**Having your day-to-day conversations in English is the best way to go, I would say. **

I think there is a feel to every language. I speak three languages which can be argued to be of different origins – Marathi and Hindi, and English. Marathi and Hindi are quite similar and have different sentence structures than English. I think one can understand and familiarise oneself with sentence structure most effectively by conversing in that language.

To familiarise yourself with English, you can start by reading a lot of English literature. This, of course, is assuming that you can read, understand and construct the most basic sentences (for instance, “I eat bread.”). As you progress, your ability to converse in English will get better, because you’ll learn the grammar and structure. Once your ability is strong enough, you’ll be able to construct sentences with ease.
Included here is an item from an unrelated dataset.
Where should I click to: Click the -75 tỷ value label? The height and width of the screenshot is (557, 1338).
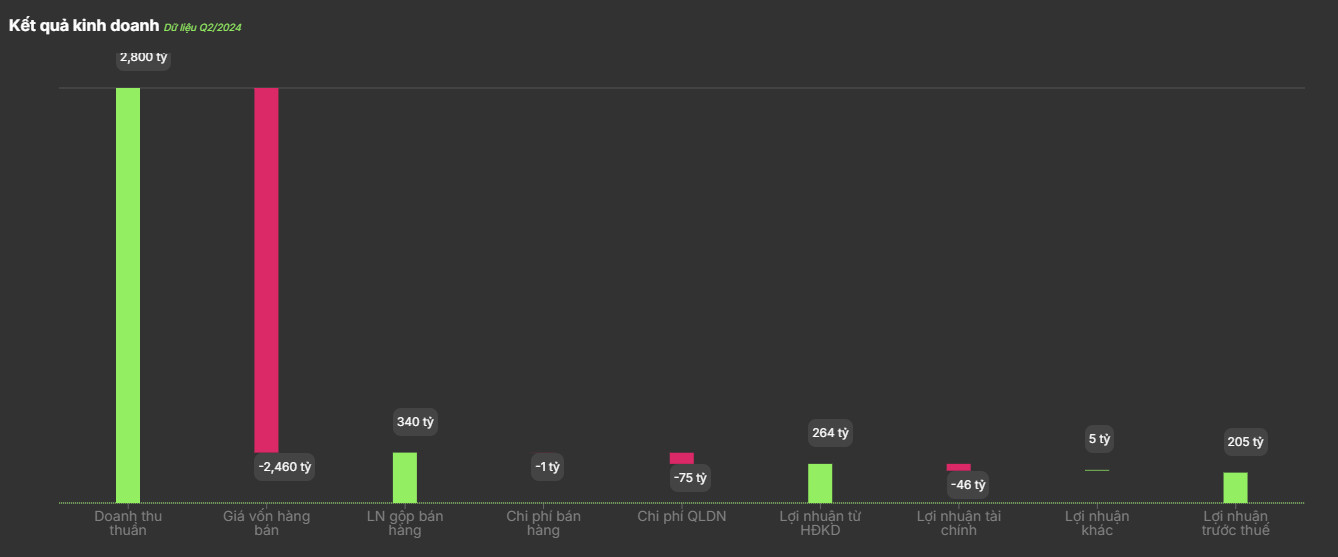point(690,478)
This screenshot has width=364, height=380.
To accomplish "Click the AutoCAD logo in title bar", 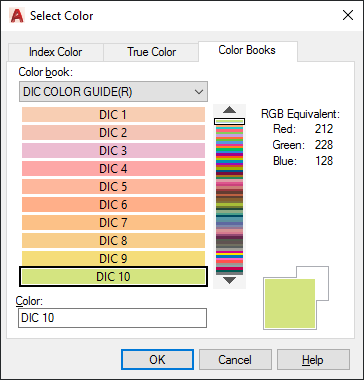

If you happen to read/construct an incorrect sentence, an inner voice will tell you that it just doesn’t feel right.

The other way to go, which is memorizing grammar rules (which are enormous in number), will not only disable you from conversing in English but will also not help you to develop a grasp of the language. This might be a shorter way out, but considering the long-term picture, wouldn’t be of much help (This has happened to me. I studied Sanskrit in my school for six years, and at the end, I couldn’t speak fluently in Sanskrit. The way they taught the language was exactly as is mentioned here – they made us memorize rules).